[PATCH] ath10k: fix system hang at qca99x0 probe on x86 platform

Michal Kazior michal.kazior at tieto.com
Tue Jul 19 22:36:02 PDT 2016

On 19 July 2016 at 17:25, Manoharan, Rajkumar <rmanohar at qti.qualcomm.com> wrote:
> On June 30, 2016 12:39 PM, Michal Kazior <michal.kazior at tieto.com> wrote:
>> On 29 June 2016 at 18:35, Manoharan, Rajkumar <rmanohar at qti.qualcomm.com> wrote:
>>>>> Am 29.06.2016 um 16:04 schrieb Sebastian Gottschall:
>>>>> this fix will crash QCA9980 on QCA IPQ8064 cpu based systems.
>>>>> so please rework it, or leave it out.
>>>>> note:
>>>>> maybe the limit of 256kb is too low for that card
>>>> by the way. 512 works
>> I think this suggests the problem isn't about memory chunk size limit
>> per se but some kind of bug in address/offset logic in fw or hw.
>> DMA coherent and single-map addresses use completely different ranges
>> in many cases. Perhaps some MSBs are not properly handled in fw or hw.
>> I recall there is a magic macro through which target device accesses
>> host memory so maybe that's a good place to look to better understand
>> the problem?
> Michał,
> Could you please shed some light on this issue? It seems this issue is popping up
> more frequently and there are multiple threads for this issue.
> "Anyone brought up 9984 NIC on x86-64?"
> "AR9882 IOMMU faults"

I think IOMMU faults were solved by using DMA_BIDIRECTIONAL, no?

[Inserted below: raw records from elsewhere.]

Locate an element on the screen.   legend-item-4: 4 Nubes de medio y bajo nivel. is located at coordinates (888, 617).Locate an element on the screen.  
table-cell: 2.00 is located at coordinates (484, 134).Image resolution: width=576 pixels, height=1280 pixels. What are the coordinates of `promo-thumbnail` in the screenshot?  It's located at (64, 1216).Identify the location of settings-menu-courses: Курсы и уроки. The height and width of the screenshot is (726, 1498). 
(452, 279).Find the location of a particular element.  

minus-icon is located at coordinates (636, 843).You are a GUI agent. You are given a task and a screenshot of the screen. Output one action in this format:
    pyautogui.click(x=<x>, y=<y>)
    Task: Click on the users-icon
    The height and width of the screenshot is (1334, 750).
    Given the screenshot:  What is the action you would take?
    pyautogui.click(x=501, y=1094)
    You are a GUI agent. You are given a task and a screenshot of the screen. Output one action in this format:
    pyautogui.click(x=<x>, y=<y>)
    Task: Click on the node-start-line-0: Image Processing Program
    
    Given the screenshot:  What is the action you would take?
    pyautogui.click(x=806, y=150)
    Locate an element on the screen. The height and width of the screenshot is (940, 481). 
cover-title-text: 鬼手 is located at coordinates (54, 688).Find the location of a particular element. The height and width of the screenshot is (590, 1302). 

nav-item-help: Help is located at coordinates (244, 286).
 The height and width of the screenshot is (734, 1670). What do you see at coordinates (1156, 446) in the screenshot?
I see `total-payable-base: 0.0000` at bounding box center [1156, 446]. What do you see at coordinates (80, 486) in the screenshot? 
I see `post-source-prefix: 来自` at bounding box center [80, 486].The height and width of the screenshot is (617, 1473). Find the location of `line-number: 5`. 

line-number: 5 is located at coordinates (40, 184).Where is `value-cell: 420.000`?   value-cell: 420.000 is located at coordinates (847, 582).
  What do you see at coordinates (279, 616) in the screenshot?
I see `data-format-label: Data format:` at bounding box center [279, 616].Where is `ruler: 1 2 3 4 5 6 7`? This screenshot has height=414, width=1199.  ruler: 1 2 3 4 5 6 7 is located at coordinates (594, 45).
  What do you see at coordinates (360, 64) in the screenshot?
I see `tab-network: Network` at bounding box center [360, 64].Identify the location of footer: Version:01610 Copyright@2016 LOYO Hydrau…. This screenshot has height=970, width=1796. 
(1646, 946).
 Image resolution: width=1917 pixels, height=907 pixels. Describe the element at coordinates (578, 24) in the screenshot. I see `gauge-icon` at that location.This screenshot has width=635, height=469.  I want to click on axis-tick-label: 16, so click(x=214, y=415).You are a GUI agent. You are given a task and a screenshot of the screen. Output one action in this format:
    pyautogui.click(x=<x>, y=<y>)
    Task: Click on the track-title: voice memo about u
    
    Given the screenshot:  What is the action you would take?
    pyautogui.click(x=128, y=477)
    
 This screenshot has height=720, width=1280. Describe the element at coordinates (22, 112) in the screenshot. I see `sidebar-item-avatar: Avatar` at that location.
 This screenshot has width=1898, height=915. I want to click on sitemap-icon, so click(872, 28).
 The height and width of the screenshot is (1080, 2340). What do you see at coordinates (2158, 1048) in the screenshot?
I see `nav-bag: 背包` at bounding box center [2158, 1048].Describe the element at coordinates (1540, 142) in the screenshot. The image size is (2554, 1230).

Anyway, FWIW there's this concept in firmware called dma_local_bits
and A_DMA_ADDR()/A_CPU_ADDR(). Not sure if it's relevant but may be
worth checking out in detail.

>> I recall Ben mentioned he worked around the problem by enabling
>> IOMMU/VT-d on his system. This could either prevent the device from
>> doing bad things or maybe changed DMA address ranges that are handed
>> out to the driver effectively or changed PCI controller behavior in
>> some way.
>>> Thanks a lot Sebastian. Let me confirm the same on x86 and will update the change.
>> Just changing the memory chunk size limit blindly is bad and
>> Sebastian's crash has proven it. 512 may seem to work now but it may
>> fail with a other 10.4 firmware revisions or make x86 hang in other
>> cases.
> Even with current logic, If the memory chunk allocation fails for bigger size, then it tries
> to allocate smaller chunks. So If smaller chunks causes unexpected behaviour, it is even
> applicable to existing logic. no?

We still don't know *why* using non-coherent memory causes problems.
Changing chunk size limit seems to alter the behavior in some
unpredictable ways, yes, but it's really hard to tell if the "try
smaller chunk sizes" *itself* introduces any problems.